= Prym variety =

In mathematics, the Prym variety construction (named for Friedrich Prym) is a method in algebraic geometry of making an abelian variety from a morphism of algebraic curves. In its original form, it was applied to an unramified double covering of a Riemann surface, and was used by F. Schottky and H. W. E. Jung in relation with the Schottky problem, as it is now called, of characterising Jacobian varieties among abelian varieties. It is said to have appeared first in the late work of Riemann, and was extensively studied by Wirtinger in 1895, including degenerate cases.

Given a non-constant morphism

φ: C_{1} → C_{2}

of algebraic curves, write J_{i} for the Jacobian variety of C_{i}. Then from φ construct the corresponding morphism

ψ: J_{1} → J_{2},

which can be defined on a divisor class D of degree zero by applying φ to each point of the divisor.
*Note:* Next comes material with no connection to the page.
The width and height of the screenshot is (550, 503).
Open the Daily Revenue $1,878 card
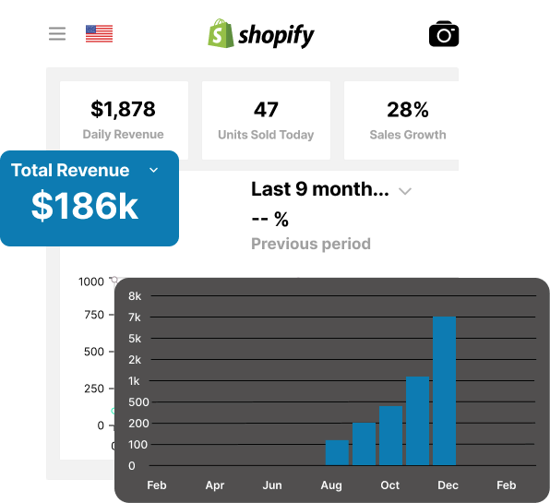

This is a well-defined morphism, often called the norm homomorphism. Then the Prym variety of φ is the kernel of ψ. To qualify that somewhat, to get an abelian variety, the connected component of the identity of the reduced scheme underlying the kernel may be intended. Or in other words take the largest abelian subvariety of J_{1} on which ψ is trivial.

The theory of Prym varieties was dormant for a long time, until revived by David Mumford around 1970. It now plays a substantial role in some contemporary theories, for example of the Kadomtsev–Petviashvili equation. One advantage of the method is that it allows one to apply the theory of curves to the study of a wider class of abelian varieties than Jacobians. For example, principally polarized abelian varieties (p.p.a.v.'s) of dimension > 3 are not generally Jacobians, but all p.p.a.v.'s of dimension 5 or less are Prym varieties. It is for this reason that p.p.a.v.'s are fairly well understood up to dimension 5.